++++ Data for this task

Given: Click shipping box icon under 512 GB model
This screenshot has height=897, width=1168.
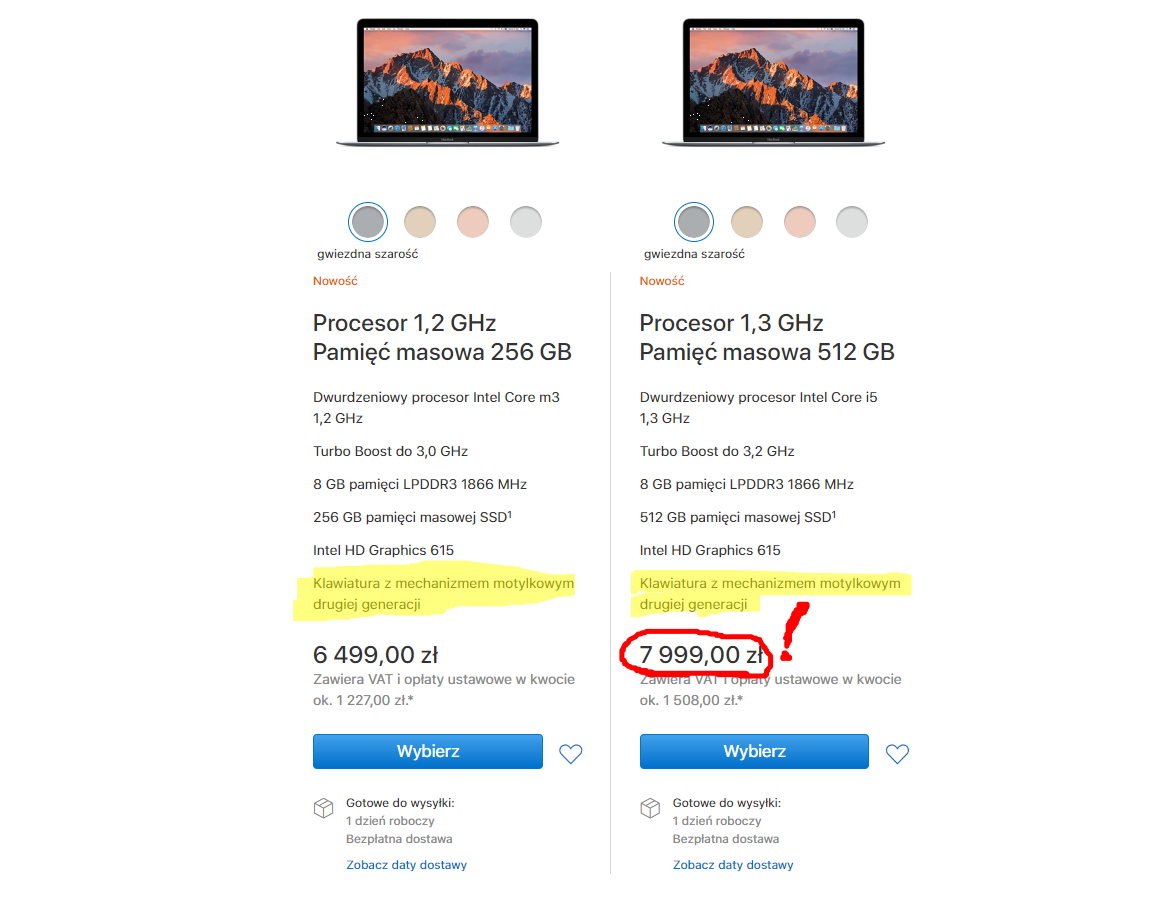Looking at the screenshot, I should [x=650, y=808].
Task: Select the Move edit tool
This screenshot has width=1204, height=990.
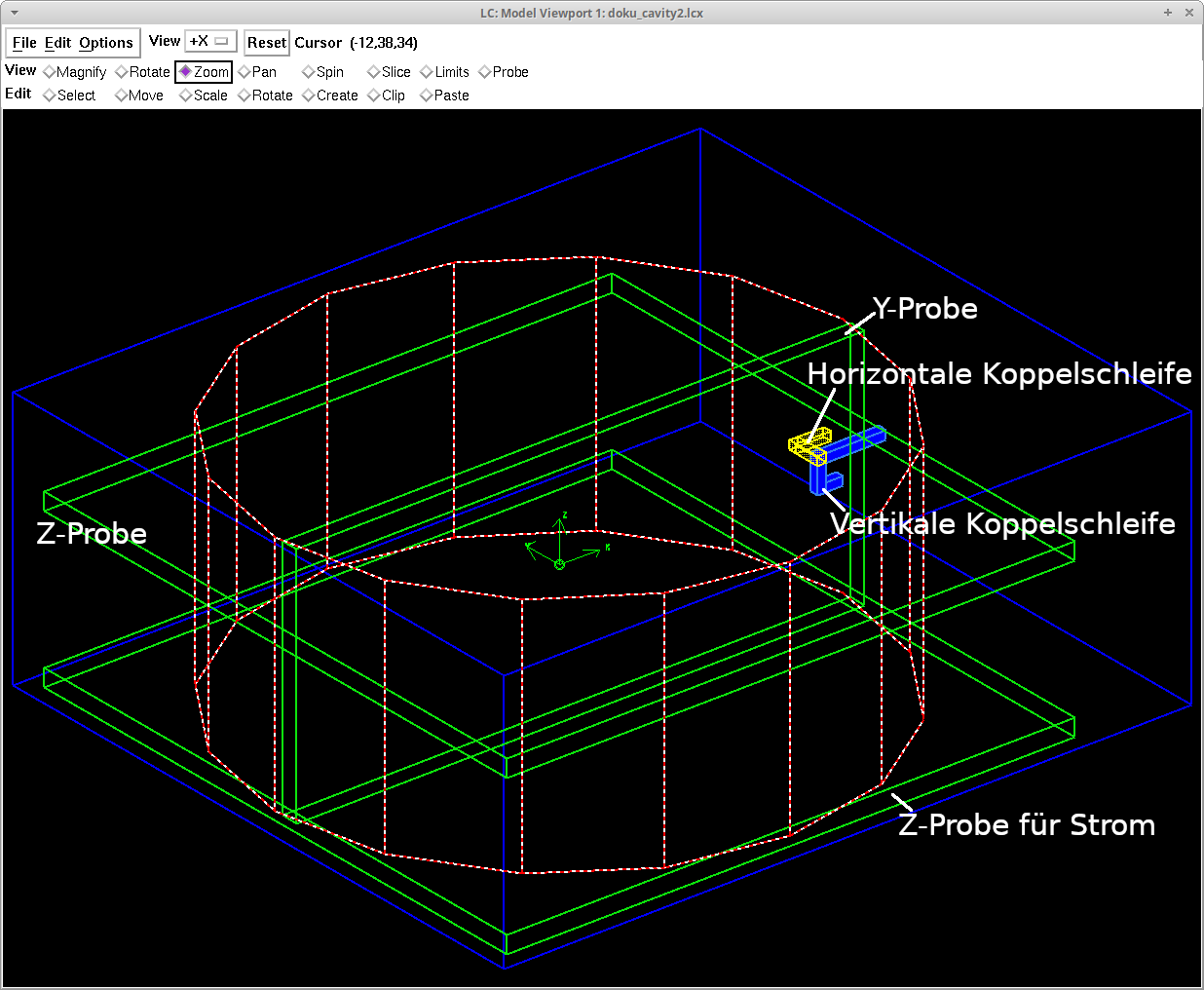Action: [x=138, y=95]
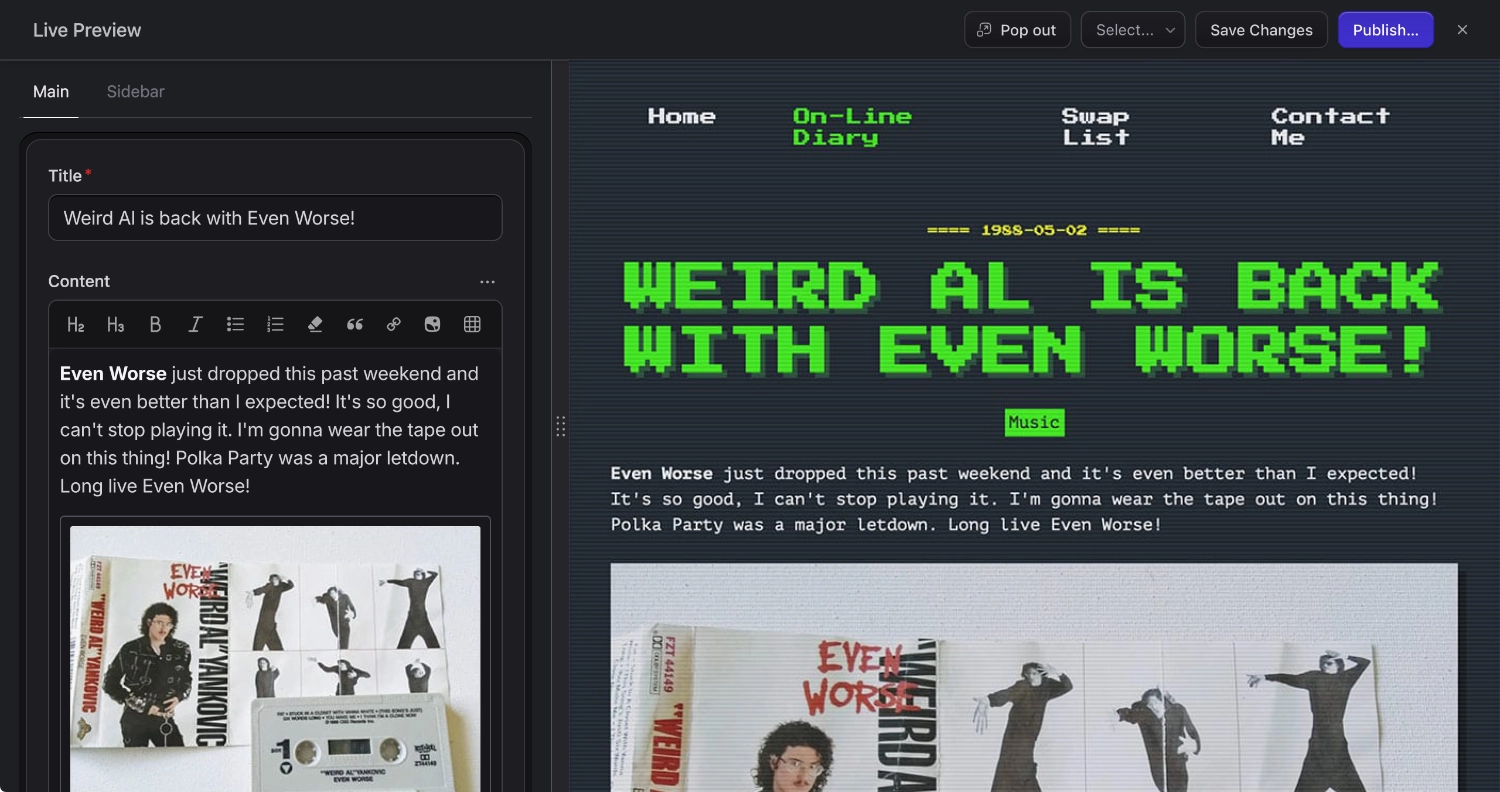Open the Publish... options

coord(1385,30)
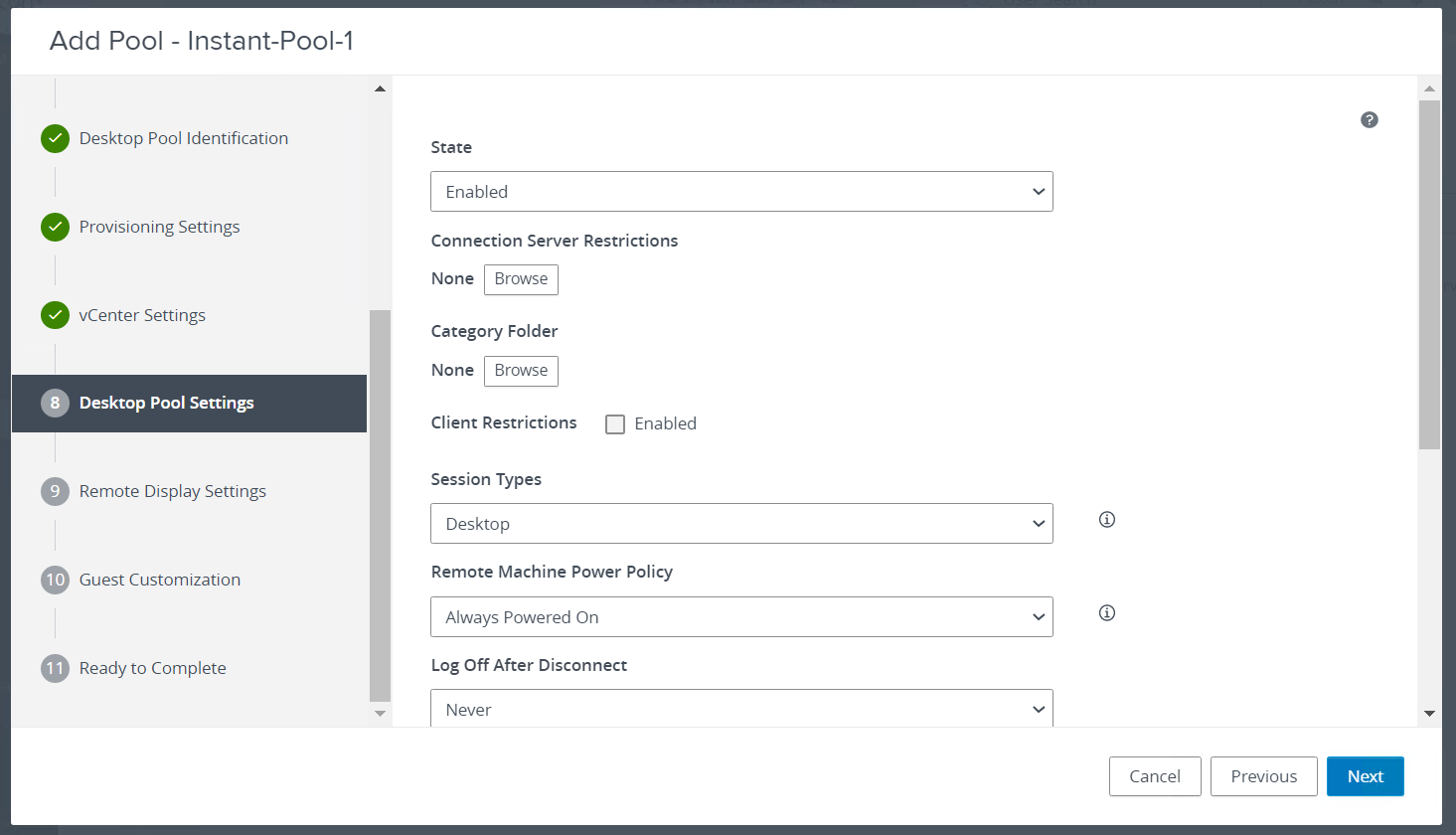Viewport: 1456px width, 835px height.
Task: Click step 9 number circle icon
Action: (55, 491)
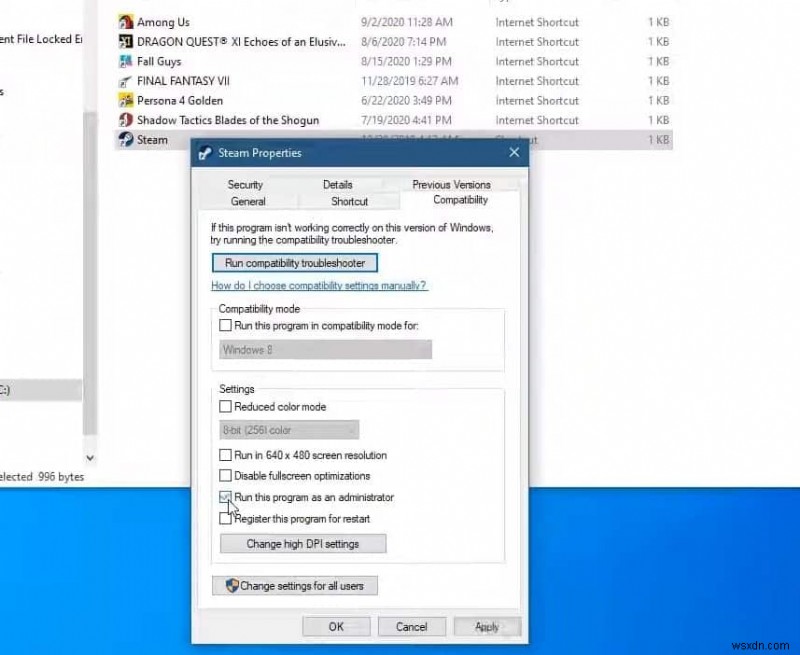The image size is (800, 655).
Task: Enable compatibility mode for this program
Action: (225, 325)
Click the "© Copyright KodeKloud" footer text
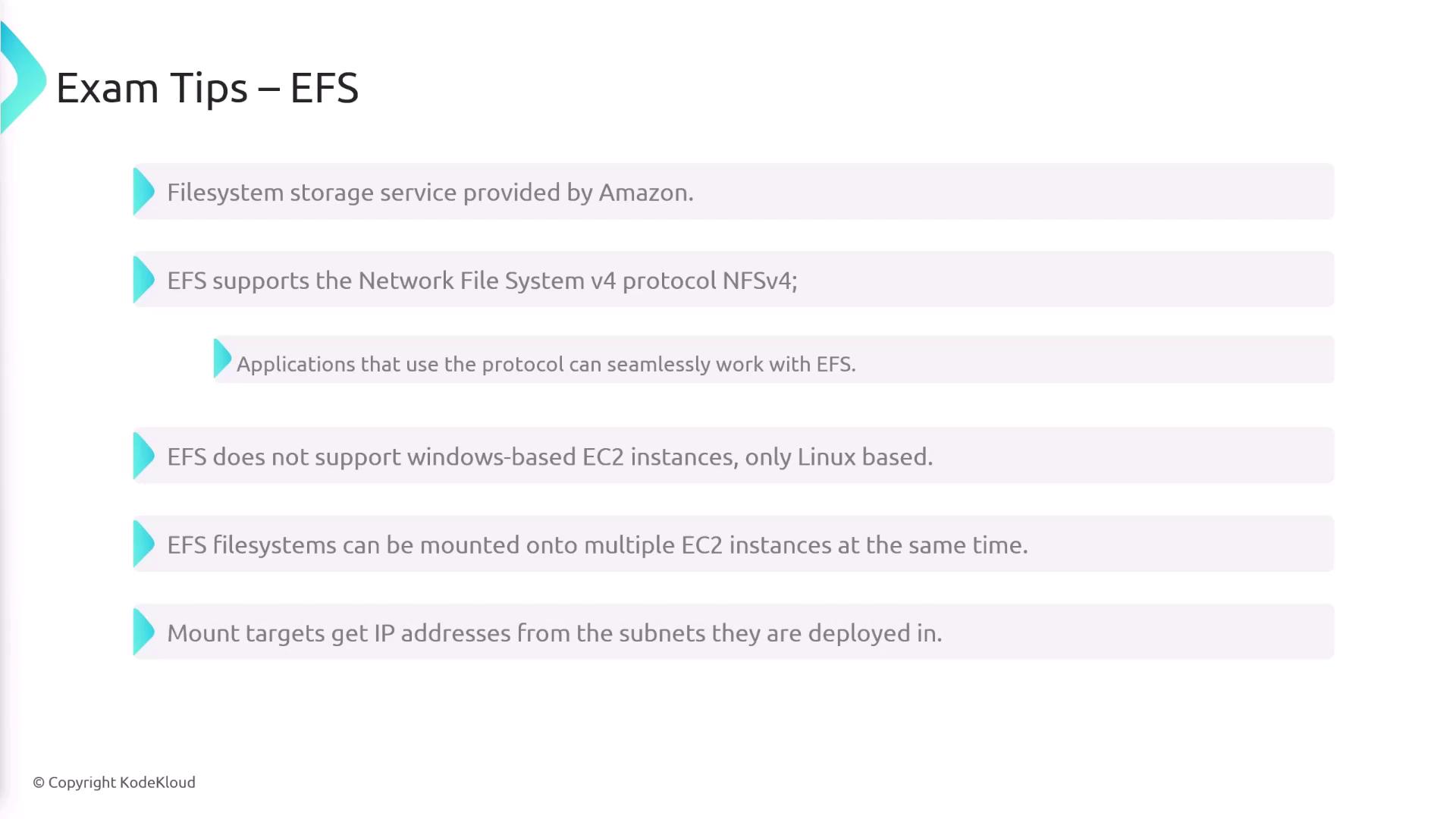This screenshot has width=1456, height=819. [114, 783]
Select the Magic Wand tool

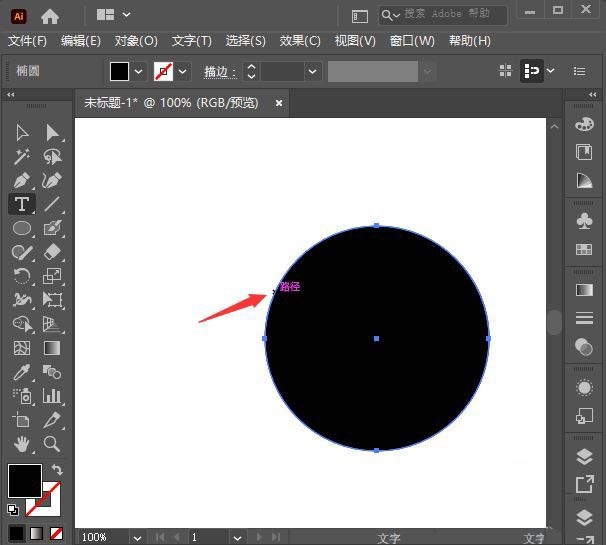tap(22, 157)
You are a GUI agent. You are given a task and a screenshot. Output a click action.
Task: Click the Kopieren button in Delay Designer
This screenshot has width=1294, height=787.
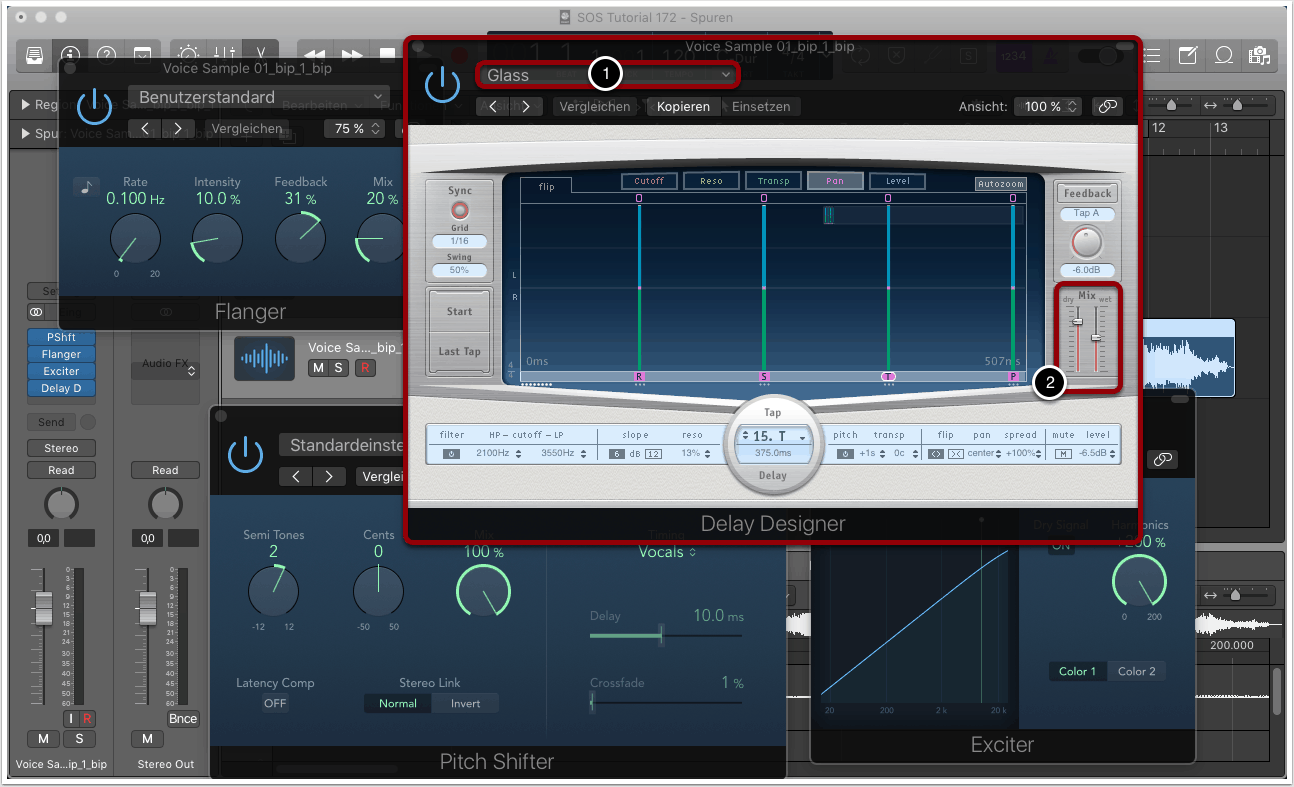683,106
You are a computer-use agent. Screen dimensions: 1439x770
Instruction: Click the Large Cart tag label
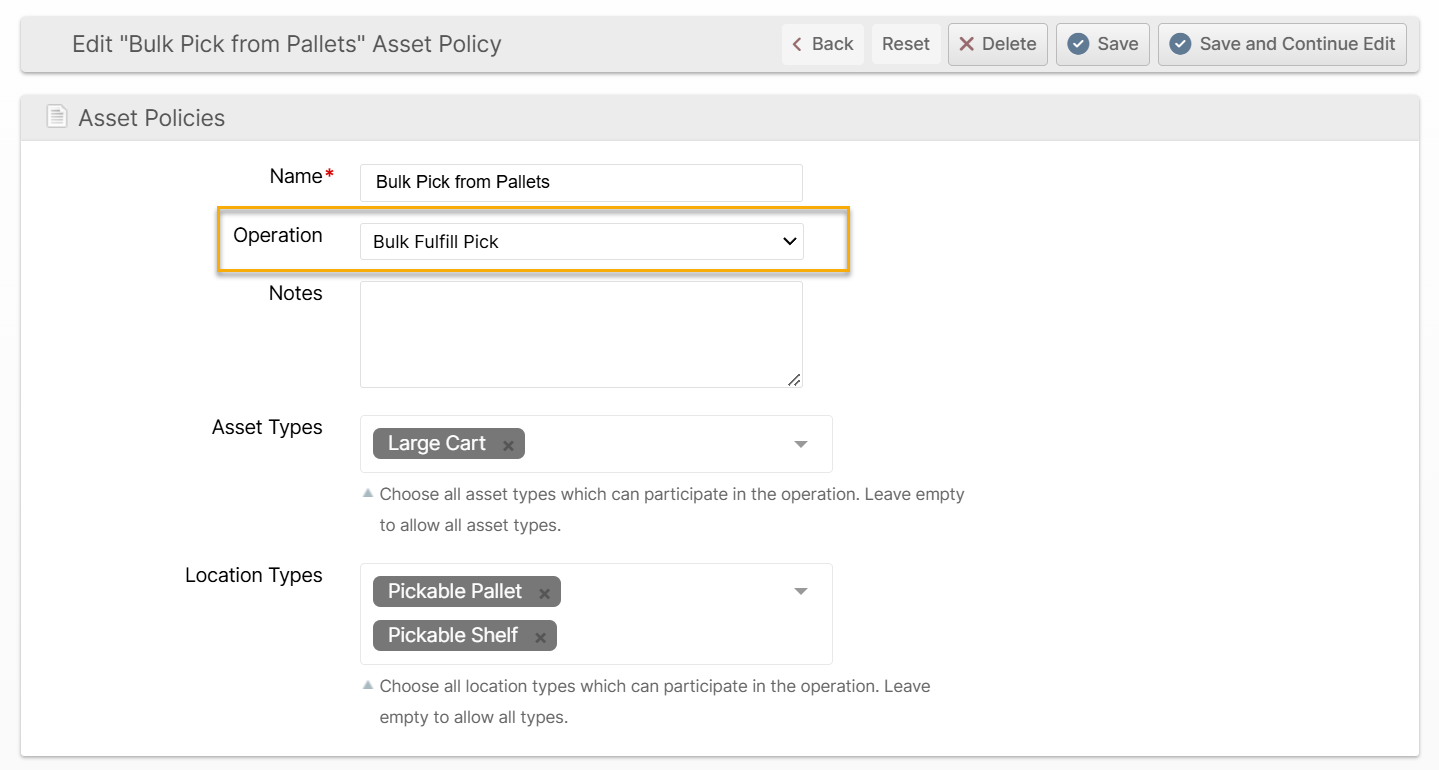[436, 444]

++++++++

What needs to be done = Report back each line of the entries that holds the string "agent".

Completed exercise =
You are a GUI agent. You are given a task and a screenshot. Output a click action.
You are a computer-use agent. Screen dimensions: 1439x770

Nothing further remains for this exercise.